Passage provided
#####

Building the adjacency graph#
Network lasso needs an edge list: a DataFrame with three columns
node1, node2, and weight describing which categories should
be encouraged to share a coefficient. For spatial data the natural
choice is Queen contiguity: two polygons are neighbors if they
share any boundary point (vertex or edge). libpysal.weights has
this built in:
import pandas as pd
from libpysal.weights import Queen
w = Queen.from_dataframe(counties, use_index=False)
pairs = []
for i, neighbors in w.neighbors.items():
for j in neighbors:
if i < j: # each undirected edge once
pairs.append((counties.iloc[i]['county_id'],
counties.iloc[j]['county_id']))
edges = pd.DataFrame(pairs, columns=['node1', 'node2'])
edges['weight'] = 1.0
print(len(edges)) # 431
Each row of edges says “these two counties are neighbors and should
contribute a penalty term weight * |β_node1 - β_node2| to the
fit”. A larger weight makes the corresponding pair more strongly
fused; uniform 1.0 weights are the typical starting point. Use
Rook.from_dataframe instead if you want only edge-sharing neighbors
(i.e., excluding pairs that meet at a single corner).
Simulating the response#
To demonstrate the smoother we’ll synthesize a smooth-along-the-graph truth and corrupt it with sampling noise. The true log-income declines radially from a peak near metro Atlanta:
import numpy as np
rng = np.random.default_rng(0)

#####

Collected material

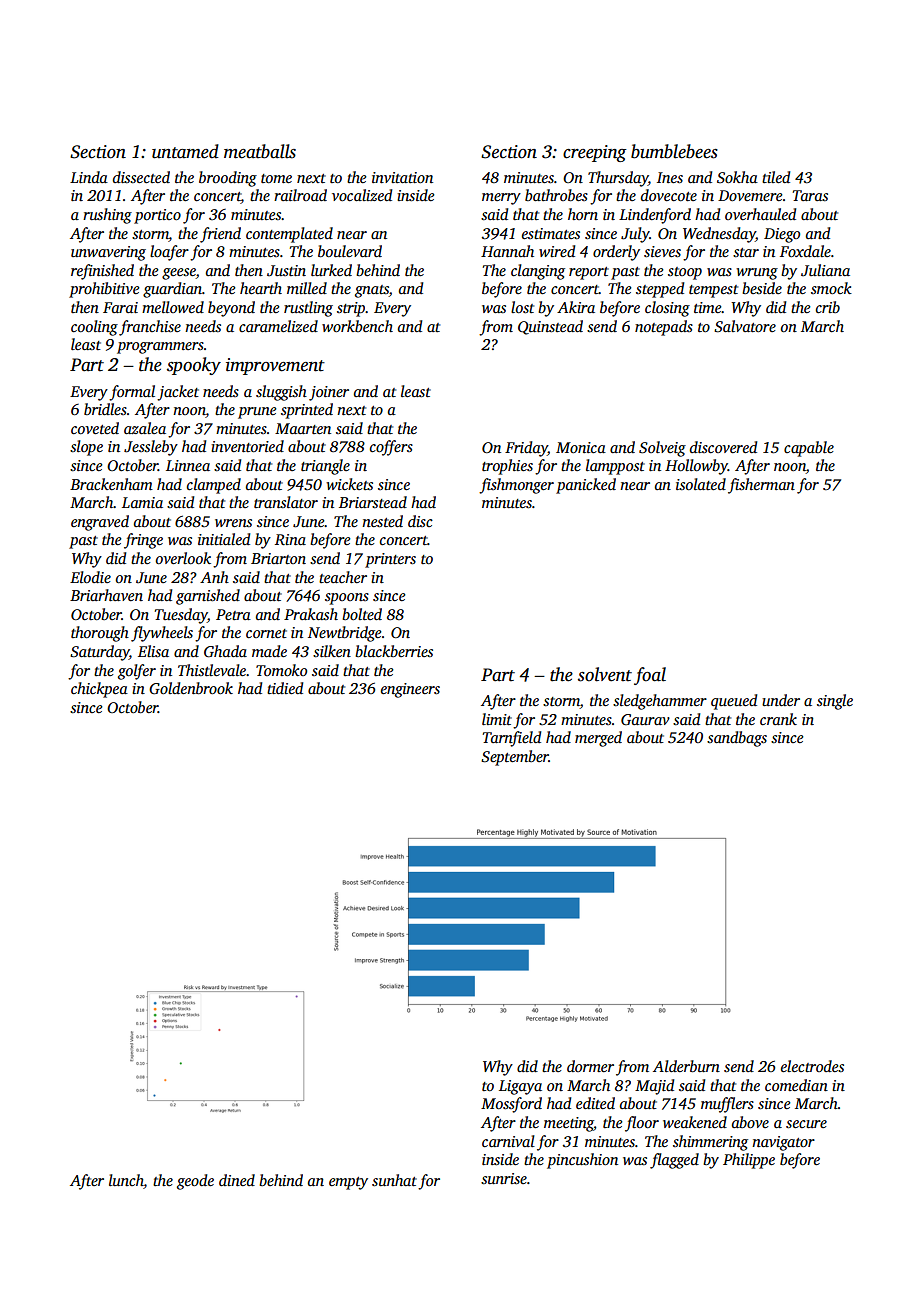 The width and height of the screenshot is (924, 1314). What do you see at coordinates (686, 1066) in the screenshot?
I see `Alderburn` at bounding box center [686, 1066].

#####

Work to complete
A. Name every column of the edge list described in the passage on building the adjacency graph for network lasso.
B. Write the next part of the passage on building the adjacency graph for network lasso, starting after its final line of code.

Results for the exercise
A. node1, node2, weight

B.
atlanta_lat, atlanta_lon = 33.75, -84.39
dist_to_atl = np.sqrt(
(counties['Latitude'] - atlanta_lat) ** 2
+ (counties['Longitud'] - atlanta_lon) ** 2
)
counties['true_log_income'] = 10.8 - 0.25 * dist_to_atl
We then draw five noisy observations per county, as if from a survey with five respondents in each:
obs_rows = []
for _, row in counties.iterrows():
for _ in range(5):
obs_rows.append({
'county_id': row['county_id'],
'log_income': row['true_log_income'] + rng.normal(0, 0.30),
})
obs = pd.DataFrame(obs_rows)
print(len(obs)) # 795
The unsmoothed estimate for each county is just the per-county sample mean:
counties['observed_mean'] = (
counties['county_id']
.map(obs.groupby('county_id')['log_income'].mean())
)
Fitting the GAM#
The model has a single feature — county_id, treated as a
categorical with network-lasso regularization. The regularization
dict pairs the coefficient \(\lambda\) with the edge list. We start
from \(\lambda = 0.25\), which a moment of GCV-driven tuning (next
section) will confirm is a good default for this dataset:
from gamdist import GAM
mdl = GAM(family='normal')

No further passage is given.